#### Material to process ####

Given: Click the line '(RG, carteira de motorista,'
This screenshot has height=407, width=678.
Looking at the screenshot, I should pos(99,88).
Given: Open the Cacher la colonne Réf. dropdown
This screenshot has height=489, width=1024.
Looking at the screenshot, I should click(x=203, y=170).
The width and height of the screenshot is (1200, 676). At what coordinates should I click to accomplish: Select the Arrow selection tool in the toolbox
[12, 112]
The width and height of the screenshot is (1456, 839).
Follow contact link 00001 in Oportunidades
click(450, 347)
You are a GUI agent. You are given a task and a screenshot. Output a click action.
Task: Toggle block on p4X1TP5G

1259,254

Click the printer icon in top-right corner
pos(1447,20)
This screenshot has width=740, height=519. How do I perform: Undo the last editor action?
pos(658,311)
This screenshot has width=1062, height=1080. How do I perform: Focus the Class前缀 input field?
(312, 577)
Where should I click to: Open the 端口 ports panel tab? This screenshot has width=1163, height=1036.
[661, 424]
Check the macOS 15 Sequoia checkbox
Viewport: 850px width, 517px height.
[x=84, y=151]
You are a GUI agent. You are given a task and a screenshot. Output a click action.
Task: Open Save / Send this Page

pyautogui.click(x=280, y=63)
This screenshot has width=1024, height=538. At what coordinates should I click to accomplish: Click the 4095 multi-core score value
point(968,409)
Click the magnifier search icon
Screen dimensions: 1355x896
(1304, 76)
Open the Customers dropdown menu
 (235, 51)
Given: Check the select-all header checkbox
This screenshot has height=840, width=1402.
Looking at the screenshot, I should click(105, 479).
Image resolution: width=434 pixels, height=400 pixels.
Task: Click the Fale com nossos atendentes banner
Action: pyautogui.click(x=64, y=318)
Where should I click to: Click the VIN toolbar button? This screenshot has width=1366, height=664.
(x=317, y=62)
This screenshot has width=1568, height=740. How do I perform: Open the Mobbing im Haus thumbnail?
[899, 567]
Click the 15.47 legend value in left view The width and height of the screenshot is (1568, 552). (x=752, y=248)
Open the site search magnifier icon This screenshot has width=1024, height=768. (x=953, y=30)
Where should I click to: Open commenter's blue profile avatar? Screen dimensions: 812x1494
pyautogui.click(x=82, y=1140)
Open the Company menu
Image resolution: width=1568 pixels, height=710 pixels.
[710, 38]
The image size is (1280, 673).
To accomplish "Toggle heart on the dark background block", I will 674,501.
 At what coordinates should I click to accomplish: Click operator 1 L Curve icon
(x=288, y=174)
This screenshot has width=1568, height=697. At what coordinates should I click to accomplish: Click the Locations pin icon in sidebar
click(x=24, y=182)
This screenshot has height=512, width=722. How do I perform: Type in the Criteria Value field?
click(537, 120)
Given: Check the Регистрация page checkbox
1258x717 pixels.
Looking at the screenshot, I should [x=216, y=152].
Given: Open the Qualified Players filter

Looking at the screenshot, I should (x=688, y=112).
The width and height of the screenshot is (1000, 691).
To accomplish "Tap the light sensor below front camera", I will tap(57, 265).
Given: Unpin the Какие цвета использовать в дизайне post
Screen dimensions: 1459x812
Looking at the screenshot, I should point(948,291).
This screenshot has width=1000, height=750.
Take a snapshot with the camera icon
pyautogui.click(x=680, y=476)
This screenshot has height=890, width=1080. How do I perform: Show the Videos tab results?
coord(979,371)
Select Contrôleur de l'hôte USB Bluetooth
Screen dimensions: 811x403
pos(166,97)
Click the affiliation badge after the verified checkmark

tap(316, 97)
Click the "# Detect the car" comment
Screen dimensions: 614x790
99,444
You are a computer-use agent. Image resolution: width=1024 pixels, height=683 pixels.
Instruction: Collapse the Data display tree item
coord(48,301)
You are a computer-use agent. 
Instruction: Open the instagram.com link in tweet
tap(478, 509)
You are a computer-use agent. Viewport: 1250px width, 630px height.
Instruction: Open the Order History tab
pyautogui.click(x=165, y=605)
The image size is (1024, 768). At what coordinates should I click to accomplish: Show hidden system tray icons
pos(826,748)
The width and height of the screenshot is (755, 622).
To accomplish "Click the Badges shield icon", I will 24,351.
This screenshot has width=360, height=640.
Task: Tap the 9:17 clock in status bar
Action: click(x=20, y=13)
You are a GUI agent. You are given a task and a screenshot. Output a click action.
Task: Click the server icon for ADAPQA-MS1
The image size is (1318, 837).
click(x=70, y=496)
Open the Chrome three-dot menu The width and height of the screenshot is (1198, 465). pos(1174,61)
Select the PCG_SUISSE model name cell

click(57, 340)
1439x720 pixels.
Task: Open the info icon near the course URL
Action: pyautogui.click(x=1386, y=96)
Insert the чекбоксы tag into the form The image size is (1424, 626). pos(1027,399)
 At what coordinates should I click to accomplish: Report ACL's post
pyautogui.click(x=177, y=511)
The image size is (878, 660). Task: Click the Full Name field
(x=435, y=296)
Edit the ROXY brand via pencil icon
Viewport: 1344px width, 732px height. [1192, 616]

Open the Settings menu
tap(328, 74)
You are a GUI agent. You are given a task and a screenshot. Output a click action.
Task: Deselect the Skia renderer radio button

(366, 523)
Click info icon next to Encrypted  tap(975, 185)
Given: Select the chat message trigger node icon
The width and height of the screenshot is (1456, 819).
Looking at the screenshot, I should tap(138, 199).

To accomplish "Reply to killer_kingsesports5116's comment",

####

#### Exercise task:
Rewrite all the items above, substituting "screen assistant" for "GUI agent" and leaving everything else unchanged.

#### Completed exercise:
Given: Click the line '(RG, carteira de motorista,'
This screenshot has height=407, width=678.
Looking at the screenshot, I should pos(99,88).
Given: Open the Cacher la colonne Réf. dropdown
This screenshot has height=489, width=1024.
Looking at the screenshot, I should click(x=203, y=170).
The width and height of the screenshot is (1200, 676). At what coordinates should I click to accomplish: Select the Arrow selection tool in the toolbox
[12, 112]
The width and height of the screenshot is (1456, 839).
Follow contact link 00001 in Oportunidades
click(450, 347)
You are a screen assistant. You are given a task and a screenshot. Output a click action.
Task: Toggle block on p4X1TP5G

1259,254

Click the printer icon in top-right corner
pos(1447,20)
This screenshot has width=740, height=519. How do I perform: Undo the last editor action?
pos(658,311)
This screenshot has width=1062, height=1080. How do I perform: Focus the Class前缀 input field?
(312, 577)
Where should I click to: Open the 端口 ports panel tab? This screenshot has width=1163, height=1036.
[661, 424]
Check the macOS 15 Sequoia checkbox
Viewport: 850px width, 517px height.
[x=84, y=151]
You are a screen assistant. You are given a task and a screenshot. Output a click action.
Task: Open Save / Send this Page

pyautogui.click(x=280, y=63)
This screenshot has width=1024, height=538. At what coordinates should I click to accomplish: Click the 4095 multi-core score value
point(968,409)
Click the magnifier search icon
Screen dimensions: 1355x896
(1304, 76)
Open the Customers dropdown menu
 (235, 51)
Given: Check the select-all header checkbox
This screenshot has height=840, width=1402.
Looking at the screenshot, I should click(105, 479).
Image resolution: width=434 pixels, height=400 pixels.
Task: Click the Fale com nossos atendentes banner
Action: pyautogui.click(x=64, y=318)
Where should I click to: Click the VIN toolbar button? This screenshot has width=1366, height=664.
(x=317, y=62)
This screenshot has width=1568, height=740. How do I perform: Open the Mobbing im Haus thumbnail?
[899, 567]
Click the 15.47 legend value in left view The width and height of the screenshot is (1568, 552). (x=752, y=248)
Open the site search magnifier icon This screenshot has width=1024, height=768. (x=953, y=30)
Where should I click to: Open commenter's blue profile avatar? Screen dimensions: 812x1494
pyautogui.click(x=82, y=1140)
Open the Company menu
Image resolution: width=1568 pixels, height=710 pixels.
[710, 38]
The image size is (1280, 673).
To accomplish "Toggle heart on the dark background block", I will 674,501.
 At what coordinates should I click to accomplish: Click operator 1 L Curve icon
(x=288, y=174)
This screenshot has width=1568, height=697. At what coordinates should I click to accomplish: Click the Locations pin icon in sidebar
click(x=24, y=182)
This screenshot has height=512, width=722. How do I perform: Type in the Criteria Value field?
click(537, 120)
Given: Check the Регистрация page checkbox
1258x717 pixels.
Looking at the screenshot, I should [x=216, y=152].
Given: Open the Qualified Players filter

Looking at the screenshot, I should (x=688, y=112).
The width and height of the screenshot is (1000, 691).
To accomplish "Tap the light sensor below front camera", I will tap(57, 265).
Given: Unpin the Какие цвета использовать в дизайне post
Screen dimensions: 1459x812
Looking at the screenshot, I should point(948,291).
This screenshot has width=1000, height=750.
Take a snapshot with the camera icon
pyautogui.click(x=680, y=476)
This screenshot has height=890, width=1080. How do I perform: Show the Videos tab results?
coord(979,371)
Select Contrôleur de l'hôte USB Bluetooth
Screen dimensions: 811x403
pos(166,97)
Click the affiliation badge after the verified checkmark

tap(316, 97)
Click the "# Detect the car" comment
Screen dimensions: 614x790
99,444
You are a computer-use agent. Image resolution: width=1024 pixels, height=683 pixels.
Instruction: Collapse the Data display tree item
coord(48,301)
You are a computer-use agent. 
Instruction: Open the instagram.com link in tweet
tap(478, 509)
You are a computer-use agent. Viewport: 1250px width, 630px height.
Instruction: Open the Order History tab
pyautogui.click(x=165, y=605)
The image size is (1024, 768). At what coordinates should I click to accomplish: Show hidden system tray icons
pos(826,748)
The width and height of the screenshot is (755, 622).
To accomplish "Click the Badges shield icon", I will 24,351.
This screenshot has width=360, height=640.
Task: Tap the 9:17 clock in status bar
Action: click(x=20, y=13)
You are a screen assistant. You are given a task and a screenshot. Output a click action.
Task: Click the server icon for ADAPQA-MS1
The image size is (1318, 837).
click(x=70, y=496)
Open the Chrome three-dot menu The width and height of the screenshot is (1198, 465). pos(1174,61)
Select the PCG_SUISSE model name cell

click(57, 340)
1439x720 pixels.
Task: Open the info icon near the course URL
Action: pyautogui.click(x=1386, y=96)
Insert the чекбоксы tag into the form The image size is (1424, 626). pos(1027,399)
 At what coordinates should I click to accomplish: Report ACL's post
pyautogui.click(x=177, y=511)
The image size is (878, 660). Task: Click the Full Name field
(x=435, y=296)
Edit the ROXY brand via pencil icon
Viewport: 1344px width, 732px height. [1192, 616]

Open the Settings menu
tap(328, 74)
You are a screen assistant. You are given a task and a screenshot. Output a click action.
Task: Deselect the Skia renderer radio button

(366, 523)
Click info icon next to Encrypted  tap(975, 185)
Given: Select the chat message trigger node icon
The width and height of the screenshot is (1456, 819).
Looking at the screenshot, I should tap(138, 199).

To accomplish "Reply to killer_kingsesports5116's comment",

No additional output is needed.